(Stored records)
^^^^^^^^

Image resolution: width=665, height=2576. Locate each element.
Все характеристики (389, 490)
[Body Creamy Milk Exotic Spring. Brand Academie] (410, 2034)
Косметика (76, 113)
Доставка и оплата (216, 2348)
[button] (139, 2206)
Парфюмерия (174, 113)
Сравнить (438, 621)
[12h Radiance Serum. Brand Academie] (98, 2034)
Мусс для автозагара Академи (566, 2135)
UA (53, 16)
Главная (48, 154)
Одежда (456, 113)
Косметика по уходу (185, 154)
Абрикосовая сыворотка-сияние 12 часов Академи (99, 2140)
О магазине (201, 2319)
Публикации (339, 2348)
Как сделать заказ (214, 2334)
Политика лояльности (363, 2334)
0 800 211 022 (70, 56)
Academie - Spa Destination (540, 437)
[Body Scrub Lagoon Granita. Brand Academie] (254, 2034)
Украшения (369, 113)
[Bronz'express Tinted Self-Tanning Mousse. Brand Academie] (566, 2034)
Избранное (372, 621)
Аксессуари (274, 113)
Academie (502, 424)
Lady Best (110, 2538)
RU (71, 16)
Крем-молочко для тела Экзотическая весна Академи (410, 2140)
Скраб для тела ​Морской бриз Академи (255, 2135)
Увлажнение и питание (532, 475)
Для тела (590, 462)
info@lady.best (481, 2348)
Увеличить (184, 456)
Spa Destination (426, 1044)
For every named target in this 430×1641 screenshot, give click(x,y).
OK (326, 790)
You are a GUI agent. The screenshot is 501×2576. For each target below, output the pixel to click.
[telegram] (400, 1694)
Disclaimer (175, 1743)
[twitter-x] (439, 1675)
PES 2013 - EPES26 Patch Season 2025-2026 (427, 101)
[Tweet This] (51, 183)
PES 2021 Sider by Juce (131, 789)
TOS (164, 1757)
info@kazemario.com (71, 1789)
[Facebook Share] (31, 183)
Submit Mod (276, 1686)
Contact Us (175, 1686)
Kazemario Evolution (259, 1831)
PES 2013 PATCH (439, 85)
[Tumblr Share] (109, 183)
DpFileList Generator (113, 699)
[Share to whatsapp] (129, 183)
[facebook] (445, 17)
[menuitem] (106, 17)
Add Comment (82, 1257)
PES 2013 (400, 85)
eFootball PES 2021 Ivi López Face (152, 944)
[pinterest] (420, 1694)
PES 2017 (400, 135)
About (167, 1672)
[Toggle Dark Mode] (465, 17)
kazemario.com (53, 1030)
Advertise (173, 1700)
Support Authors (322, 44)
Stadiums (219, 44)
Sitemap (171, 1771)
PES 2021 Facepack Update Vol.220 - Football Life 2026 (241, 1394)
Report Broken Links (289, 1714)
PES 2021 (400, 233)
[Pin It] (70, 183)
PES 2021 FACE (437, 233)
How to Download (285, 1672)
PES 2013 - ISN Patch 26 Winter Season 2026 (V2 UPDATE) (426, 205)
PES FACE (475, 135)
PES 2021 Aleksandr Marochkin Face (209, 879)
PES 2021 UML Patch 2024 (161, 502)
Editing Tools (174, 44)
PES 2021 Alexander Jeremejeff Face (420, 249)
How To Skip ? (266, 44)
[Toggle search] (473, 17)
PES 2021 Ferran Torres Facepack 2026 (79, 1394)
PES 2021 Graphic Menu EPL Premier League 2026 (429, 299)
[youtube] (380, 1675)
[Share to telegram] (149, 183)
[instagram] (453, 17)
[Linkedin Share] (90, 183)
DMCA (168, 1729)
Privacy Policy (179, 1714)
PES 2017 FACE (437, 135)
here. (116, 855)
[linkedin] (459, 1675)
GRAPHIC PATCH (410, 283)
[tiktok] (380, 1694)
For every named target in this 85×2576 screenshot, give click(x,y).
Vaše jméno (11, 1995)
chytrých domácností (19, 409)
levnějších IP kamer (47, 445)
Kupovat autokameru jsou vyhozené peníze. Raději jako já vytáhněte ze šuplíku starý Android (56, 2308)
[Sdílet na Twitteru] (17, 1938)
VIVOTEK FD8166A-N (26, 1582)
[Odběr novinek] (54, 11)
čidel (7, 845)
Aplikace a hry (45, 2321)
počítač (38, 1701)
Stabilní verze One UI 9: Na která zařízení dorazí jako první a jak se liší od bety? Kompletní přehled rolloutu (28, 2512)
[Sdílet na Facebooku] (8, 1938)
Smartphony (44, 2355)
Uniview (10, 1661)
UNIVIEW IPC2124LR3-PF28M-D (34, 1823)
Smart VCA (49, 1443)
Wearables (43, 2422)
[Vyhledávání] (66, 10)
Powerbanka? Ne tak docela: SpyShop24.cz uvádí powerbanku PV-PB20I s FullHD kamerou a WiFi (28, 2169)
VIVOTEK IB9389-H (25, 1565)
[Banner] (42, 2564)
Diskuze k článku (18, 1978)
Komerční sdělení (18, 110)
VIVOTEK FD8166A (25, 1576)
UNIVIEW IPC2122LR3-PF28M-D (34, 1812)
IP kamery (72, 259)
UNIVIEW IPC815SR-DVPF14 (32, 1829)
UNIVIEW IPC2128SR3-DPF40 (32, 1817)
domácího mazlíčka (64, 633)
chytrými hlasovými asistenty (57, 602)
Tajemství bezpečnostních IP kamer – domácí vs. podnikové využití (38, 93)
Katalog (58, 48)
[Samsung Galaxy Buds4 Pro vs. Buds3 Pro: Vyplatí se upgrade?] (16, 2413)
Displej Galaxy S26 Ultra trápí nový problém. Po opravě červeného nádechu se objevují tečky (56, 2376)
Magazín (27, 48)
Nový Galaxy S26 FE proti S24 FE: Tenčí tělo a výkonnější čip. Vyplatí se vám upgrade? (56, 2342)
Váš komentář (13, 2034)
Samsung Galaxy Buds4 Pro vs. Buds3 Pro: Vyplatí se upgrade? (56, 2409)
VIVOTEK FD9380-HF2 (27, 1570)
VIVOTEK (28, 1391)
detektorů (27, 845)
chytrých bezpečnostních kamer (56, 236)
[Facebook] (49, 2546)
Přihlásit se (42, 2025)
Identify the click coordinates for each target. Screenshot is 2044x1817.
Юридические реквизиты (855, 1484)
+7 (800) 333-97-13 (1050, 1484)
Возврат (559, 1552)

^^^^^^^^

**What is expected:** All lines above from the one with "Главная (48, 154)" to the one with "Избранное (372, 621)", inclusive, should be copied exactly, and no other lines.

**Answer below:**
Главная (48, 154)
Одежда (456, 113)
Косметика по уходу (185, 154)
Абрикосовая сыворотка-сияние 12 часов Академи (99, 2140)
О магазине (201, 2319)
Публикации (339, 2348)
Как сделать заказ (214, 2334)
Политика лояльности (363, 2334)
0 800 211 022 (70, 56)
Academie - Spa Destination (540, 437)
[Body Scrub Lagoon Granita. Brand Academie] (254, 2034)
Украшения (369, 113)
[Bronz'express Tinted Self-Tanning Mousse. Brand Academie] (566, 2034)
Избранное (372, 621)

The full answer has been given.